[DOCUMENT TEXT Boundary: Start]

I don’t know. Actually, I only wrote that because I needed a headline.
The Globe ran an editorial today entitled “Where’s the housing” which asked the question, Where’s the housing?
It costs so much to build in the city of Boston, due to lack of land and the high cost of construction (and because developers want to make a lot of money), so little is built here. Meanwhile, in the suburbs, residents don’t want new neighbors, because they’ll have kids, and those kids will go to public schools, and therefore everyone’s taxes will go up, plus residents don’t want more traffic and congestion (and because they want big yards and don’t want condo developments because then poorer, darker people will be able to afford to move in), so little is built there, either.
Good editorial. I have two things to say about it, though.
The Globe repeats the oft-quoted statistic that the city of Boston “has issued permits for 17,000 units over the past seven years”, most recently permits for the 523 units of housing at Olmsted Green.
You always hear the Mayor bragging about the number of housing units that have been built over the years of his administration.
I am, how you say, extremely skeptical.
First, as even a child knows, what is permitted and what is built is two different things.
Second, the city includes just about anything and everything in their total – from multi-million dollar condos in the Ritz Carlton Towers (hi, Manny!) … to the renovation of apartments in your local housiing project.
Not that they don’t count.
But, don’t fool yourselves.
The actual number of market rate (and below market rate) condos built over the past half-decade is much less than they say.
Except I have no hard data to back up any of my assertions.
You want data, read a newspaper.
The second thing I want to say is, if I have to hear this story about this poor dental surgery resident one more time, I’ll burst (you’ll have to read the Globe editorial to see what I’m talking about).

[DOCUMENT TEXT Boundary: End]

» TASKS TO CARRY OUT
1. Write out the words of the Boston housing post between "The Globe repeats" and "than they say.", inclusive.
2. According to the Boston housing post, how many housing units were covered by the permits issued for Olmsted Green?
Draw only on the Boston housing post, with no outside knowledge.

[PROVIDED INFORMATION Boundary: Start]

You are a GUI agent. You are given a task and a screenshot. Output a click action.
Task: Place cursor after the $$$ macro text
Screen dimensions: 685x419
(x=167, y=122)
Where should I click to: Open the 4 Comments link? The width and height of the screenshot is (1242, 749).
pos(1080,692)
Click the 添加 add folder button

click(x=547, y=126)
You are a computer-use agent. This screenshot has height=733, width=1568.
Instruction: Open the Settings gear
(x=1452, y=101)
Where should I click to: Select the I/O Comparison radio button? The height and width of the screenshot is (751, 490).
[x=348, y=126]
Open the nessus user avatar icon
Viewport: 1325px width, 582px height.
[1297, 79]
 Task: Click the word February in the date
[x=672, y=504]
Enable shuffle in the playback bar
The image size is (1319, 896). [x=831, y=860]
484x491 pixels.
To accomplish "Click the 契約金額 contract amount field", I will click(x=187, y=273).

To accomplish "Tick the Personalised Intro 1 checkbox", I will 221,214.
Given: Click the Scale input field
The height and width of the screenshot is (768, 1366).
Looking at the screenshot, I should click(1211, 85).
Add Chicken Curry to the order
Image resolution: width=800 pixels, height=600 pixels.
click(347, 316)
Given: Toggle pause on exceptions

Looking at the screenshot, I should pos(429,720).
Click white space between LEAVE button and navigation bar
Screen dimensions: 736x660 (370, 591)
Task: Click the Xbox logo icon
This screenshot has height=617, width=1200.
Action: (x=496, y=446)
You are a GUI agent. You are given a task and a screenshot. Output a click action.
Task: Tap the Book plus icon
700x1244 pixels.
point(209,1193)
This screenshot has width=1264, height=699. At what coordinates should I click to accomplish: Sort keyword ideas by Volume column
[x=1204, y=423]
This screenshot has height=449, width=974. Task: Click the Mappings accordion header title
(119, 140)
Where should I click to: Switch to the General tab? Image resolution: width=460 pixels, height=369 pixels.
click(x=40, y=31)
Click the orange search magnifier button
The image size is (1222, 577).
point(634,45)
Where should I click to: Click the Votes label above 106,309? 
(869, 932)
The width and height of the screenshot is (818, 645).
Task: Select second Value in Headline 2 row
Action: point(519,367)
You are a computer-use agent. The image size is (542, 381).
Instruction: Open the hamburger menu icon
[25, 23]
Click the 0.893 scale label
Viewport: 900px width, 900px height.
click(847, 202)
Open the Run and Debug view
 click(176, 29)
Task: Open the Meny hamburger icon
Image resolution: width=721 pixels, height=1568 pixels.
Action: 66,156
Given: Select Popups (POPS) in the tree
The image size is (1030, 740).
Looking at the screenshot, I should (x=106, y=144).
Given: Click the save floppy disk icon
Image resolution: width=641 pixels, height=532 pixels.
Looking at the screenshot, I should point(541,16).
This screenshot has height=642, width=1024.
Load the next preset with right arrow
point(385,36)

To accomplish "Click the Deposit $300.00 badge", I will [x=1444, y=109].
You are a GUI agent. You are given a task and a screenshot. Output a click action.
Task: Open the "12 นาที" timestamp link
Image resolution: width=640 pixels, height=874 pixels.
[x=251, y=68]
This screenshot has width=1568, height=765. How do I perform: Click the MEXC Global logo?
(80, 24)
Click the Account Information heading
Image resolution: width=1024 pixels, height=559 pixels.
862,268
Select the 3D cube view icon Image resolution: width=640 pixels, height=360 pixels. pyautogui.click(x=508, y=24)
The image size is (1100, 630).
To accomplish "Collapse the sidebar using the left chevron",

[PROVIDED INFORMATION Boundary: End]

» YOUR WRITTEN ANSWERS
1.
The Globe repeats the oft-quoted statistic that the city of Boston “has issued permits for 17,000 units over the past seven years”, most recently permits for the 523 units of housing at Olmsted Green.
You always hear the Mayor bragging about the number of housing units that have been built over the years of his administration.
I am, how you say, extremely skeptical.
First, as even a child knows, what is permitted and what is built is two different things.
Second, the city includes just about anything and everything in their total – from multi-million dollar condos in the Ritz Carlton Towers (hi, Manny!) … to the renovation of apartments in your local housiing project.
Not that they don’t count.
But, don’t fool yourselves.
The actual number of market rate (and below market rate) condos built over the past half-decade is much less than they say.

2. 523 units